Texte de Gilles Hieronimus pour l’exposition Bachelard contemporain, commissariat Jean-François Sanz, La Fab., Paris, 2023.
Textes associés de Gaston Bachelard :
« Dès qu’une expression poétique se révèle à la fois pure et dominante, on peut être sûr qu’elle a un rapport direct avec les sources matérielles élémentaires de la langue. […] La voyelle a est la voyelle de l’eau. Elle commande aqua, apa, wasser. C’est le phonème de la création par l’eau. L’a marque une matière première. C’est la lettre initiale du poème universel. » – L’eau et les rêves (1941).
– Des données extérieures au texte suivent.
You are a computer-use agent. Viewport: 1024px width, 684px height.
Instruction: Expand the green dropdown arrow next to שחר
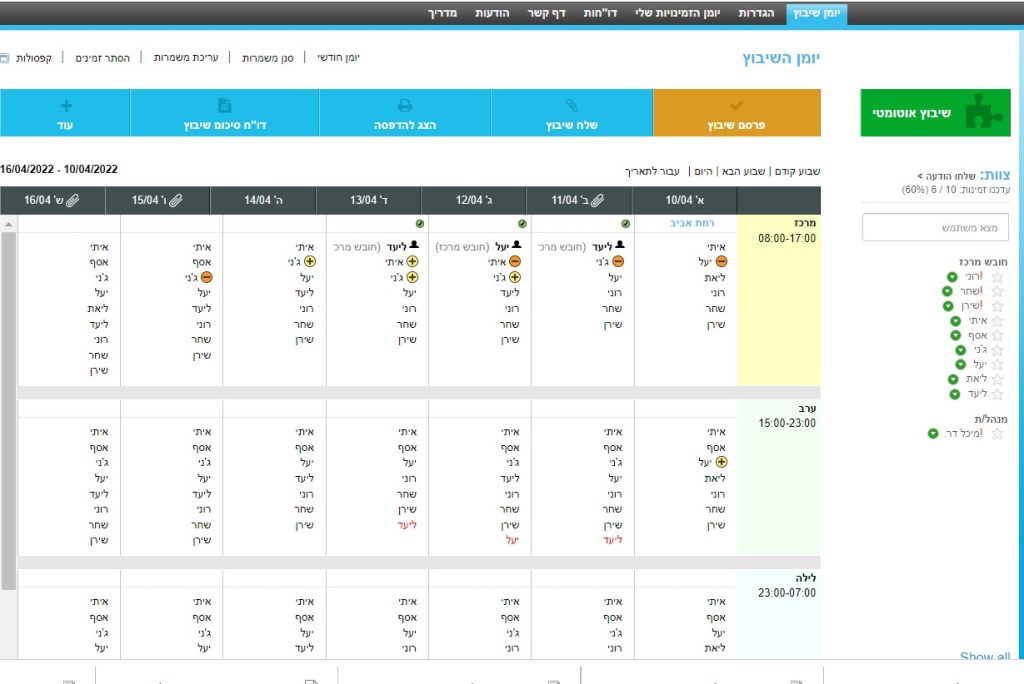tap(946, 292)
« L’eau nous aide, par sa substance fraîche et jeune, à nous sentir énergiques. Dans le chapitre consacré à l’eau violente, nous verrons que l’eau peut multiplier ses leçons d’énergie. Mais, dès maintenant, on doit se rendre compte que l’hydrothérapie n’est pas uniquement périphérique. Elle a une composante centrale. Elle éveille les centres nerveux. Elle a une composante morale. Elle éveille l’homme à la vie énergique. » – L’eau et les rêves (1941).